Lucy Elizabeth Jefferson example essay topic
At the age of 24 he was admitted to the bar, and was successful as a lawyer until the American Revolution closed the courts. Even though his profession came to an end, he was chiefly supported by the income from the farms inherited from his father. His lands were doubled by the inheritance of his wife, Martha Wayles Skelton, whom he married January 1, 1772 Jefferson built a house, which he called Monticello, meaning Little Mountain. He started to build this house in 1770 on the land he inherited from his father. The mansion, which he designed, took years to complete, but part of it was ready for occupancy when he married Martha. The couple had six children, two of whom survived into adulthood: Martha Washington Jefferson (1772-1836), Jane Randolph Jefferson (1774-75), an infant son (1777), Mary Jefferson (1778-1804), Lucy Elizabeth Jefferson (1780-81), Lucy Elizabeth Jefferson (1784).
Jeffersons credentials prior to becoming president prepared him well. Jefferson served as a delegate to the Virginia House of Burgesses, he was on the Second Continental Congress from 1775 to 1776, where he drafted and signed the Declaration of Independence in 1776, and became delegate to the Virginia general Assembly in 1776. He also held such positions as Governor of Virginia in 1779, as well as, a American minister to France from 1784 to 1789, served as Secretary of state from 1789 to 1793, and served as Vice-President under John Adams from 1793 to 1801. During Jeffersons Presidency the most noted accomplishment was United States Purchase of the Louisiana Territory in 1803. He also launched the expedition of Meriwether Lewis and William Clark that reached the Pacific Ocean in 1805. Jefferson was also involved in a scandal that you wouldnt expect from a president.
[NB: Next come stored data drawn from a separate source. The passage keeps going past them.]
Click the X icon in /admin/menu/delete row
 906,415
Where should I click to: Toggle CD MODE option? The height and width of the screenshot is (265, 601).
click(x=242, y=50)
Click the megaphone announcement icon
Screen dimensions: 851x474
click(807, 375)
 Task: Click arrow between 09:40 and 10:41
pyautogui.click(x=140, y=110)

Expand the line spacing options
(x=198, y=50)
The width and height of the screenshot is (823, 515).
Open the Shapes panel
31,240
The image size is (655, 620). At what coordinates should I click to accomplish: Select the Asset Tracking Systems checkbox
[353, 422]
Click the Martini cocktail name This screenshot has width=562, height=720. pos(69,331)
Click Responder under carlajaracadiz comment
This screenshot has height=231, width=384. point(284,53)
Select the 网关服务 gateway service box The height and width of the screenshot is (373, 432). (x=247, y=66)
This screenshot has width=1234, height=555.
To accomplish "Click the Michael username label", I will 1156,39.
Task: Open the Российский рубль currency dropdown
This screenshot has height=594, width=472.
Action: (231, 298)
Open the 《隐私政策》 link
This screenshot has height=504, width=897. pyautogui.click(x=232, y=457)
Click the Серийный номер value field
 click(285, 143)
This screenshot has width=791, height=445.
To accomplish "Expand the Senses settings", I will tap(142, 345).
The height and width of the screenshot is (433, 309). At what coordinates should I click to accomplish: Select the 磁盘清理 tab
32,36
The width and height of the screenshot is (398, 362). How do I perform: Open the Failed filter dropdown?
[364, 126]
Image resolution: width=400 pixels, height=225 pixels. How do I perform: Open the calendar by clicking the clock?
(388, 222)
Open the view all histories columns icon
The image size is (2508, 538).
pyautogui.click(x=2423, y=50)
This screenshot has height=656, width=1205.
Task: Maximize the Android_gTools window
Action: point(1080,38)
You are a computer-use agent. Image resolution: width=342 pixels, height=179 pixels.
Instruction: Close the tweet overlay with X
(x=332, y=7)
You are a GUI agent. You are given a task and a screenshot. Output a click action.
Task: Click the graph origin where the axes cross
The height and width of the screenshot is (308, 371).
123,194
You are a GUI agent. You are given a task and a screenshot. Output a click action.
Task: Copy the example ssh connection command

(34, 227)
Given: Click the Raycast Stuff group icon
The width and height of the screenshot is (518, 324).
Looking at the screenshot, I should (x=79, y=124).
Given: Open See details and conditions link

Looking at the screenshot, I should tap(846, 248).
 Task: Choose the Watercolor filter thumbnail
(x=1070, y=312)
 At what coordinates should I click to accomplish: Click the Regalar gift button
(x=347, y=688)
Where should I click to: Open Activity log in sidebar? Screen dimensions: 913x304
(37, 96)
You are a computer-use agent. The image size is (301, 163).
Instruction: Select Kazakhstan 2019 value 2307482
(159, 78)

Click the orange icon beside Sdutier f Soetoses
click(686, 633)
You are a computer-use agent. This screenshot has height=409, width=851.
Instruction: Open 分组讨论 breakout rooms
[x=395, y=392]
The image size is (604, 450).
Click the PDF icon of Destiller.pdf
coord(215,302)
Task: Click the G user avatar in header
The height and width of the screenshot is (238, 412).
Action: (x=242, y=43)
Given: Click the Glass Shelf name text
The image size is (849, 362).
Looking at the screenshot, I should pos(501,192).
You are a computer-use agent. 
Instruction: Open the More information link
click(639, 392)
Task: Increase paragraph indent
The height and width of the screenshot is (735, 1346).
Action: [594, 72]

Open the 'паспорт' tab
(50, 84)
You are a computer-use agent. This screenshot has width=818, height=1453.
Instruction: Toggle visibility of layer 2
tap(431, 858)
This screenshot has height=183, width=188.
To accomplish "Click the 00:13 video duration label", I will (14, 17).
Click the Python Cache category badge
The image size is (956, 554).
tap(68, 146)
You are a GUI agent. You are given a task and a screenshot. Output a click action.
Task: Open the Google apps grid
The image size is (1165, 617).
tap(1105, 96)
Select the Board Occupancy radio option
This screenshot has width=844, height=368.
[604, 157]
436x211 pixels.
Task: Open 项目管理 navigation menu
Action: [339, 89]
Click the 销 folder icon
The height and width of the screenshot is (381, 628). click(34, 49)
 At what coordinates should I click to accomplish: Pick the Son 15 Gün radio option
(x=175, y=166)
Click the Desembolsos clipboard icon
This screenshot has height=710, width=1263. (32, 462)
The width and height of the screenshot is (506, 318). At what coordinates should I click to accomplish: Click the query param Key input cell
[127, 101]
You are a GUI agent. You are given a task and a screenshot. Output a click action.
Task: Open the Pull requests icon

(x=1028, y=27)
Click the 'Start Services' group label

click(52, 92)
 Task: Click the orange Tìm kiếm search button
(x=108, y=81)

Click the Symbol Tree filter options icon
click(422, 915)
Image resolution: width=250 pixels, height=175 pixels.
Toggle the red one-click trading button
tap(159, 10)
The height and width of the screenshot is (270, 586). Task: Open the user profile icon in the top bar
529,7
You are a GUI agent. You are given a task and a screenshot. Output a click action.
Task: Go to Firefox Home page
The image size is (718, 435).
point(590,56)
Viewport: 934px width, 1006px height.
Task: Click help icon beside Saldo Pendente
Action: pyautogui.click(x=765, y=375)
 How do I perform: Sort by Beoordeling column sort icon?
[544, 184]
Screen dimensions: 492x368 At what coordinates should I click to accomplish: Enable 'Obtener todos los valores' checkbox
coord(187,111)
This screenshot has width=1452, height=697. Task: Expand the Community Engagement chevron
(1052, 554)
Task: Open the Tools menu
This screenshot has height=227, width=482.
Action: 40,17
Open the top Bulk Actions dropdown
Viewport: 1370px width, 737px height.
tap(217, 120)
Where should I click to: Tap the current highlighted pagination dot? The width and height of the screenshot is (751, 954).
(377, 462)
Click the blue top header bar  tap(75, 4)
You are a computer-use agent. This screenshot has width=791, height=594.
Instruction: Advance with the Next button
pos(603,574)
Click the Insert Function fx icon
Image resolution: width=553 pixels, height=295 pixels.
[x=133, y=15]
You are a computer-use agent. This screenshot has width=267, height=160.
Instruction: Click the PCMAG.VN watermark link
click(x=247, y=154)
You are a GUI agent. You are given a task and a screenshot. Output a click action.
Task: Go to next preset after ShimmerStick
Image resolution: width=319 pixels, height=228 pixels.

Jefferson was a man of high stature and many people didnt want to believe that Jefferson had a relationship with one of his slaves, named Sally Hemings. Sally Hemings was born in 1772 and she was the illegitimate half-sister of Jeffersons wife, Martha, the offspring of a relationship between John Wayles and Elizabeth (Betty) Hemings, also a slave. Sally became Jeffersons property when he inherited the Wayles estate in 1774, and arrived at Monticello as a little girl in 1776. In her early Childhood, Hemings acted as a nurse to Jeffersons daughter, Mary, a custom in slave culture. Then in 1787, Jefferson, a widower, who was then the U.S. ambassador to France, summoned his daughter Maria to live with him. Her young attendant, Sally, who was then about 13, accompanied Maria.
Sally son Madison, who was born in 1805, said at the end of his life that his mother, became Jeffersons concubine in Paris. When the Jefferson family returned in 1789 to Virginia, Sally was 16 or 17, and pregnant, according to Madison Jefferson. New studies say that the child that she had soon after her return was not genetically linked to Jefferson. Within the larger world the dominant response will be Jefferson is more human, to regard this as evidence of his frailties, frailties that seem more like us. The urge to regard him as an American icon will overwhelm any desire to take him off his pedestal.
Jefferson was clever and proved this through inventing many things, but his most notable inventions that we still use today, are the polygraph (copying machine) and the revolving music stand. Though his version was less complicated and could make far less copies than todays copying machines, it was still a great invention for its time. The polygraph had two pens connected and when one pen was moved the other moved exactly in the same way. As for the music stand we have vastly improved on that today, making them adjustable for different heights, unlike Jeffersons, which was a little box that had flaps that could hold music and also revolved. But unless you put it on a table of your height, you wouldnt have had the same experience as todays stands. In the final 17 years of his life after he left office, he founded the University of Virginia at Charlottesville in 1819, and it was one of his major accomplishments.
He conceived it, planned it, designed it, and supervised both its construction and the hiring of faculty. The University was the last of three contributions by which Jefferson wanted to be remembered and the University constituted a trilogy of interrelated causes which were; freedom from Britain, freedom of conscience, and freedom maintained through education. On July 4, 1826, the 50th anniversary of the Declaration of Independence, Jefferson died at Monticello.